Monday, March 21, 2011

California cap-and-trade plan faces setback

* State must assess cap-and-trade alternatives

* Effect on cap-and-trade timetable not clear

By Peter Henderson and Rory Carroll

SAN FRANCISCO/WASHINGTON, March 21 (Reuters) - California did not adequately consider alternatives to its plan to create a cap-and-trade market for carbon emissions, a judge ruled on Monday, throwing a wrench into the most aggressive U.S. effort to combat climate change.
The state's regulator on climate change matters, the Air Resources Board (ARB), will need to consider other possibilities to meet state environmental law, San Francisco Superior Court Judge Ernest Goldsmith wrote in an opinion.
In particular he said that the state had not made a thorough examination of putting a tax on carbon.
"ARB seeks to create a fait accompli by premature establishment of a cap and trade program before alternatives can be exposed to public comment and properly evaluated by ARB itself," he ruled.
California has forged ahead with its climate change plan, arguing it will attract new "green" business as it improves the environment, and environmentalists see its success as key to any future U.S. federal effort.
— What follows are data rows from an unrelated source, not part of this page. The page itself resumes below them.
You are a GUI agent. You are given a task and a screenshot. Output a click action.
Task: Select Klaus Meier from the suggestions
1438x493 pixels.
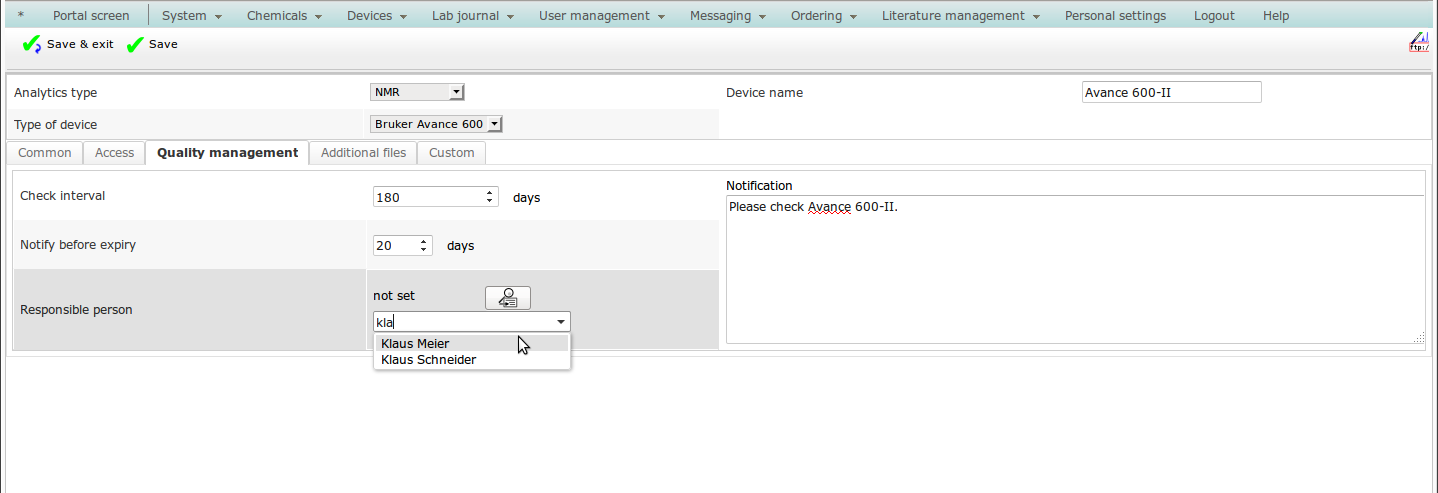(415, 343)
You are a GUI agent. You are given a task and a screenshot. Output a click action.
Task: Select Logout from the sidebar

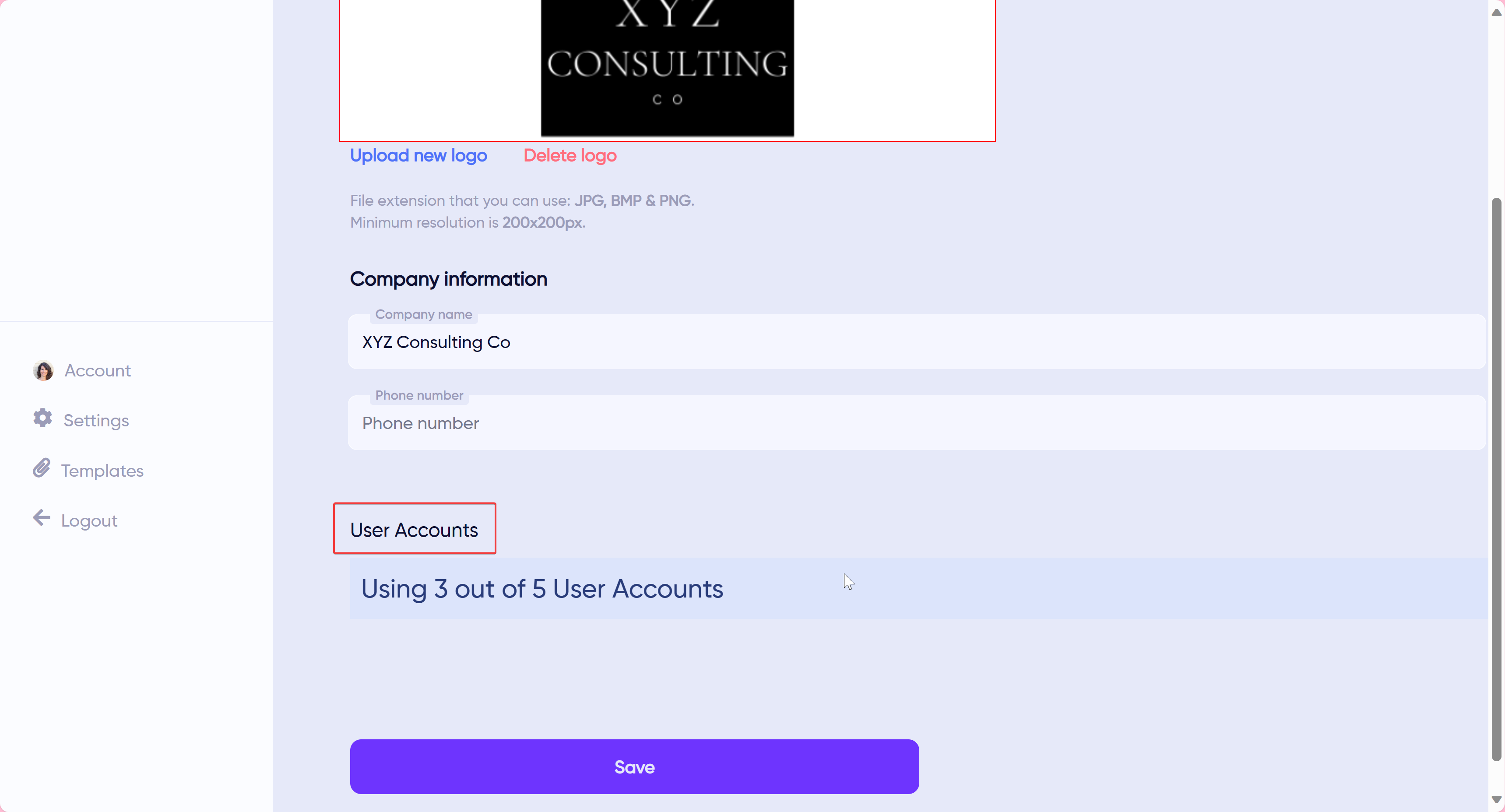89,520

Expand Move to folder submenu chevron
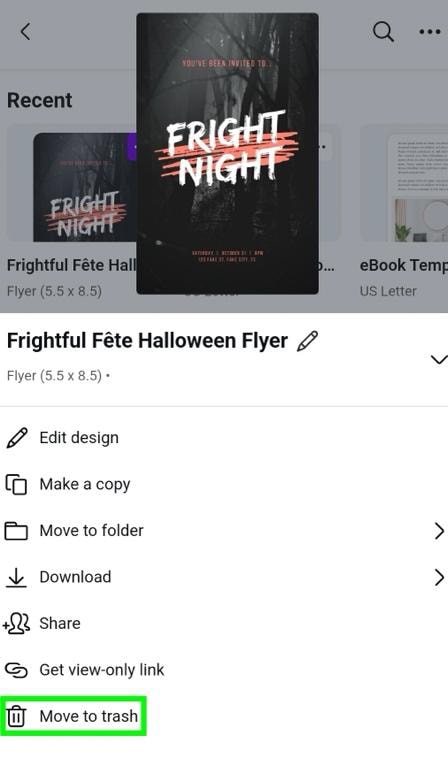(439, 531)
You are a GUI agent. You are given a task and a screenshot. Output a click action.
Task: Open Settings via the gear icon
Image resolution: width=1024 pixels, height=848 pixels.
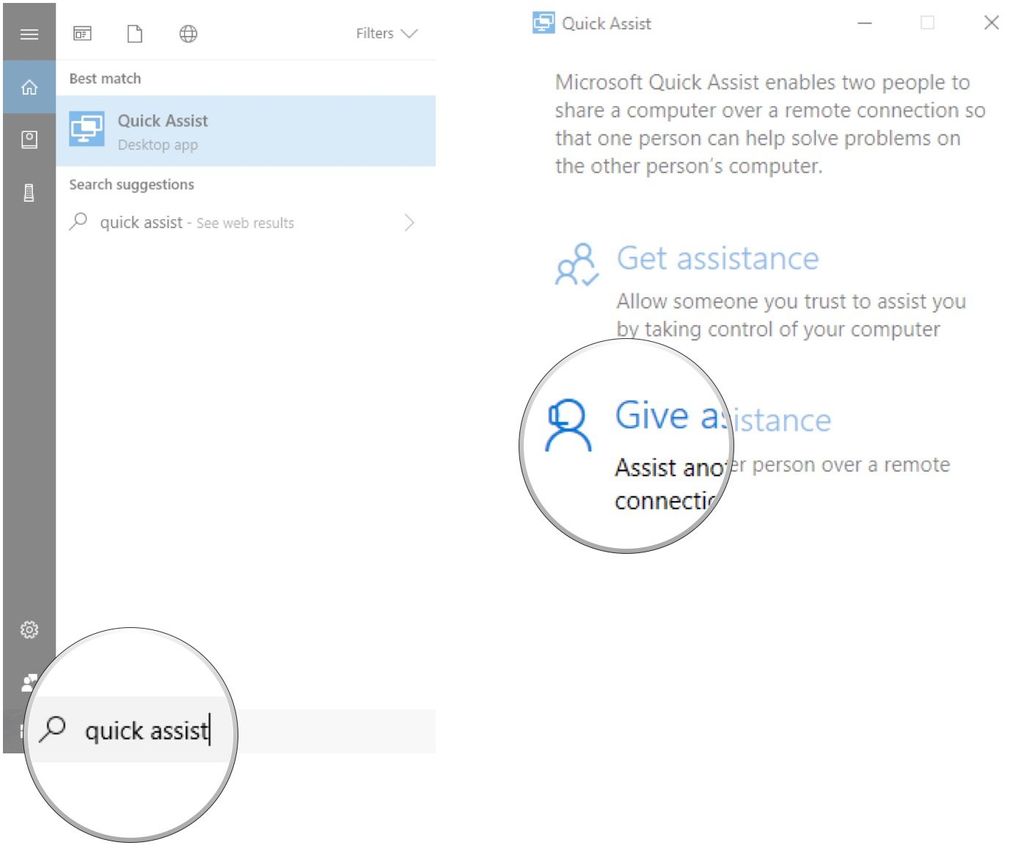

Key to California's plan is to establish a limit on total greenhouse gas emissions and let companies and power plants trade for the right to pollute.
The court case in question, though, is by "environmental justice" groups who seek to make sure environmental regulation benefits the least wealthy parts of society.
'THIS COULD BE HUGE'
One analyst saw a potential major effect of the ruling.
"This could be huge," said Jon Costantino, a senior advisor with law firm Manatt, Phelps & Phillips in Sacramento and former climate change planning manager at the Air board.
If ARB is able to complete the analysis this summer and go forward with the cap and trade rulemaking, the decision would only amount to a "bump in the road", he said.
"But it could be more problematic if ARB can't satisfy the court's concerns by October" -- the key deadline for adoption of the cap-and-trade regulation, he added.
Plaintiffs in the case challenged the plan, fearing it would inadvertently increase air pollution in some pockets of the state.
With carbon trade due to start in California in 2012, it was not immediately clear if the ruling would threaten that schedule.
Air Resources Board Chairman Mary Nichols at a conference last week dismissed fears by many market participants that the lawsuit would delay the start of the program.
"The lawsuit is not a factor in terms of delay. It's just part of what you have to go through to implement a program," she said.
In a statement on Monday the board said it would appeal the ruling and that it would respond to the court's order, relying on a previously written 500-page environmental analysis that it said addressed the judge's concerns.
The judge, who directed plaintiffs to draft a formal order, or writ of mandate, made clear that cap-and-trade rulemaking should be put on hold but also indicated other measures in the state's master document of climate change measures, called the Scoping Plan, could be held up.
"We are clarifying the scope of the judge's order," the board said, arguing that slowing down other measures in the Scoping Plan, such as energy efficiency and clean car standards, was at odds with the court's focus on cap-and-trade.
"A broadly worded writ puts at risk a range of efforts to move California to a clean energy economy and improve the environment and public health," it said.
But Alegria De La Cruz, lead attorney for the group challenging the state's process, said that the judge clearly wanted a real discussion of alternatives. By holding out the possibility of slowing programs beyond cap-and-trade, it had given her side room to negotiate with the state.
"The order gives us lots of room to play there," she said, rebuffing Nichols' view that the suit was not a big concern.
"It's not an exercise in futility," she said by telephone.
The particular issue regards a document called a Functional Equivalent Document (FED) prepared to assess environmental consequences of the Scoping Plan, which sets out cap-and-trade goals.
"In order to ensure that ARB adequately considers alternatives to the Scoping Plan and exposes its analysis to public scrutiny prior to implementing the measures contained therein, the court must enjoin any further rulemaking until ARB amends the FED in accordance with this decision," the judge wrote.
De La Cruz estimated that the process of a new analysis, public review, state response to public comments, and adoption of the new document could take three and a half to five months.
The Association of Irritated Residents, the plaintiffs in the case, hailed the decision.
"This ruling will compel ARB to fully consider those of us most affected by its decisions, and not just move forward in its haste to make major polluters happy," Association President Tom Frantz said in a statement.
The judge also rejected another challenge to cap and trade, which was part of the same case. That challenge was specifically related to the state's 2006 climate change law, known as AB 32.
The Superior Court case is Association of Irritated Residents vs. California Air Resources Board, CPF-09-509562.